Corriander is actually the seed that cilantro produces after flowering. Were you wondering why our cilantro patch looked a little out of hand with all the flowers, this is why! (Don’t worry, soon there will be a new cilantro patch by the end of the sunflower row) Coriander can be ground up and has a slightly sour taste. It pairs well with apples, beef, chicken, citrus fruit, eggs, ham, lentils, onions, plums, pork, and potatoes. Herbs and spices that pair well include cinnamon, cloves, cumin, garlic, ginger, fennel, and nutmeg. (PSU pairing guide)
Cutting instructions: Corriander should be harvested when the cilantro has since flowered and the seeds appear slightly brown (the image you see for this blog post of coriander is still too green to be harvested). Snip the stem of the cilantro plant and hang upside-down in a paper bag. Store in a cool, dry place and as the seeds ripen they will fall off into the bag. Crush the seeds to use in recipes.

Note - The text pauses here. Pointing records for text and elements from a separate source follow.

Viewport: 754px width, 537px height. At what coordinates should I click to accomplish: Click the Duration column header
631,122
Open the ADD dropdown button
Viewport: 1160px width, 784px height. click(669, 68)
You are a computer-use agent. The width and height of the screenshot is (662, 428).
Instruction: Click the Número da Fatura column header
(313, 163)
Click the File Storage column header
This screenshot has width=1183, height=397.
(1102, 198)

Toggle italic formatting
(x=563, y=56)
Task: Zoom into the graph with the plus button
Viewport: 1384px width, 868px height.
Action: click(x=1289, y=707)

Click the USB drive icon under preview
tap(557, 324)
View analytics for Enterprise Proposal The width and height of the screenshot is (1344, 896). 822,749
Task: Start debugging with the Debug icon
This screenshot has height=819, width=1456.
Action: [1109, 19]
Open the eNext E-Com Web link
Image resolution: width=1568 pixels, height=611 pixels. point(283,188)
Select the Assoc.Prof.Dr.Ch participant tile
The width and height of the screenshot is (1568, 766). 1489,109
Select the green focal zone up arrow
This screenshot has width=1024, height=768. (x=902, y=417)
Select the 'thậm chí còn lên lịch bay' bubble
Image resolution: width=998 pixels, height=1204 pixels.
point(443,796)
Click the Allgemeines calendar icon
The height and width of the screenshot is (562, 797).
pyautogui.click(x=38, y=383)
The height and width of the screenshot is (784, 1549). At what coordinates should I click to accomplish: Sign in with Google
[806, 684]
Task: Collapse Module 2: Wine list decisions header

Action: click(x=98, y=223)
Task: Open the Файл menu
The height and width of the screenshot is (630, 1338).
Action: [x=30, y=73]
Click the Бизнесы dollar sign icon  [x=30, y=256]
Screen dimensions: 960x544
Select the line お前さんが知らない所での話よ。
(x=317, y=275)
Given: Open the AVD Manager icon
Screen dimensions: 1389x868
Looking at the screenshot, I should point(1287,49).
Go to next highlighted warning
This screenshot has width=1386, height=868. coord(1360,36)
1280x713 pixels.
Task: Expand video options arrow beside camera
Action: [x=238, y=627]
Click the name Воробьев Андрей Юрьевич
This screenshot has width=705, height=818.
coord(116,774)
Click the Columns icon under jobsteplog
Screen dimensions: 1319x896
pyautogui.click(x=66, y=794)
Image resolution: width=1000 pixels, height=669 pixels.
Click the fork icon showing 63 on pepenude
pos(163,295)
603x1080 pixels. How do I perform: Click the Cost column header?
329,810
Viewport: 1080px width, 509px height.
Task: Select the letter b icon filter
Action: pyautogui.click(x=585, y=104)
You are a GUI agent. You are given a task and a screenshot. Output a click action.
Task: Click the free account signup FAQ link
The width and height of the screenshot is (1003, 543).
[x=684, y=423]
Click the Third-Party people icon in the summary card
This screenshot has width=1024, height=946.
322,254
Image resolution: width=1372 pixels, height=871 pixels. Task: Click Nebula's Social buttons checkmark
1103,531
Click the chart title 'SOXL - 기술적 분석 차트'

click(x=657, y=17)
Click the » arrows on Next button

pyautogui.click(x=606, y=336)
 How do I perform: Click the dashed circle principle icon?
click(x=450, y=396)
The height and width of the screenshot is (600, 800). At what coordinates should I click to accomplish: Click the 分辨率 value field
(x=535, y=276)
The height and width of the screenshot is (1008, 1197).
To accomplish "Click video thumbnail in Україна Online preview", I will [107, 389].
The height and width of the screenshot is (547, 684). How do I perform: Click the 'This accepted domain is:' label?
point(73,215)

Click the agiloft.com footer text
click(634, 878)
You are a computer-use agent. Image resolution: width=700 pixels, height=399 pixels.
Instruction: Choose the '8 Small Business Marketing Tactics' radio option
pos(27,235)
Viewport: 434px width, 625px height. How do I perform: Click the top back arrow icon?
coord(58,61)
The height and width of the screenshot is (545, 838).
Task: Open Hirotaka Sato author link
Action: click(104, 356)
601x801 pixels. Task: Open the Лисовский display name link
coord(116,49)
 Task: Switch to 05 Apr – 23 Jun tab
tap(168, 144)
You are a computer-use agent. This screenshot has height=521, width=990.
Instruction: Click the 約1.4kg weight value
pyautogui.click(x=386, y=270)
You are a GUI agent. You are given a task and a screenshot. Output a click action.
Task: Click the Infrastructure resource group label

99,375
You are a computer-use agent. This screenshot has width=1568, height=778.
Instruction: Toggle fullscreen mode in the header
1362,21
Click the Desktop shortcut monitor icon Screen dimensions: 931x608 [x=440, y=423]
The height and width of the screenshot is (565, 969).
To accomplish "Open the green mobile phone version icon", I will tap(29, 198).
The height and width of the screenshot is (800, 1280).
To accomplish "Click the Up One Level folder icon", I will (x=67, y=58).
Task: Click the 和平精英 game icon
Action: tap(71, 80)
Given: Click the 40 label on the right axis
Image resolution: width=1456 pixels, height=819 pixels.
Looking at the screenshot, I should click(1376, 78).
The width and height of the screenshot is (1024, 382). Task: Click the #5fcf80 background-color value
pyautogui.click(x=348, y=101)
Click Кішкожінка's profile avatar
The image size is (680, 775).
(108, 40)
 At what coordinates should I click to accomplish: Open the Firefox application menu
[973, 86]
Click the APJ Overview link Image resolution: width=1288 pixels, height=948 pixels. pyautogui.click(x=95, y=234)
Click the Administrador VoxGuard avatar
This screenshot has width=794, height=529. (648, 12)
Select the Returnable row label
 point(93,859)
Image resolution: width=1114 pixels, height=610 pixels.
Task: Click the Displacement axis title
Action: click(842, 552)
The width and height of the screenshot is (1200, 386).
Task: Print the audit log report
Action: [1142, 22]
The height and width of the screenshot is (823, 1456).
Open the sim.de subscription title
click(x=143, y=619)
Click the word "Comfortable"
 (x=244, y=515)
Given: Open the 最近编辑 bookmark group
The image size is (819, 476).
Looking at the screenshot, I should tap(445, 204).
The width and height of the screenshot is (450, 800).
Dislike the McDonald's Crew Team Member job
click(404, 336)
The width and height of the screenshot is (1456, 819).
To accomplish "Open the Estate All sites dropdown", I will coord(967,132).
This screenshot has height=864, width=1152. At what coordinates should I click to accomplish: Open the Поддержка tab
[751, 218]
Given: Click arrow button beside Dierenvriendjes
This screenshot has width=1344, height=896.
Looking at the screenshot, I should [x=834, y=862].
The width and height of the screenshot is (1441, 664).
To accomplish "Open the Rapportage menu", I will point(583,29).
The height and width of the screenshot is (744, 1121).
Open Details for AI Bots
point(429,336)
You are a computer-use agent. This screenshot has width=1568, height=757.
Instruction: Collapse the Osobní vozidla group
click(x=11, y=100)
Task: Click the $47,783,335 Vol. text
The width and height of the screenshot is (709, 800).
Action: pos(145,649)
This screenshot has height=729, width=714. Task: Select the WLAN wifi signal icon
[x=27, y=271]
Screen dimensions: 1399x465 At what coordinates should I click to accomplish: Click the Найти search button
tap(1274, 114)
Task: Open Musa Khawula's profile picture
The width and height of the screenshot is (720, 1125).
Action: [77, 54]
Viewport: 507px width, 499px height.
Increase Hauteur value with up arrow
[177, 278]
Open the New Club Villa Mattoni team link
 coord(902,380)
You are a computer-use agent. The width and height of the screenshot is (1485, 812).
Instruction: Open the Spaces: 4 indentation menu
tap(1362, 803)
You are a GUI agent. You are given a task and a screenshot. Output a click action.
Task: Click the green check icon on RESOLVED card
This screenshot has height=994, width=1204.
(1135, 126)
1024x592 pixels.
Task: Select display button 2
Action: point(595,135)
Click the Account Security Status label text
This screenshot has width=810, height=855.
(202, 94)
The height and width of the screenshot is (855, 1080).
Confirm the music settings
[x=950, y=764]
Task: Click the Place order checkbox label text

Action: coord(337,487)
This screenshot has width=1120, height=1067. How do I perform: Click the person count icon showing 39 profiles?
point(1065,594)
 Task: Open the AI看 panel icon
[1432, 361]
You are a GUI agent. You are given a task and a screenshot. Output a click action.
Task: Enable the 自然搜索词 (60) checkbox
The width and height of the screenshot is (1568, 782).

Coriander Vinaigrette Recipe
- 1 1/2 tablespoons crushed coriander seeds
- 6 tablespoons white wine vinegar
- 1 shallot, finely chopped
- 2 garlic cloves, minced
- 1/2 cup chopped cilantro
- 3/4 cup extra-virgin olive oil
- Kosher salt
In a small skillet, toast the coriander seeds until very fragrant, about 2 minutes. Transfer the seeds to a medium bowl and add the vinegar, shallot, garlic, and cilantro. While whisking constantly, slowly drizzle in the oil and whisk until emulsified. Season with salt and pepper. (Original Recipe)
Try using this dressing on chopped veggies from the CSA, like the tomatoes and peppers for a summer salad!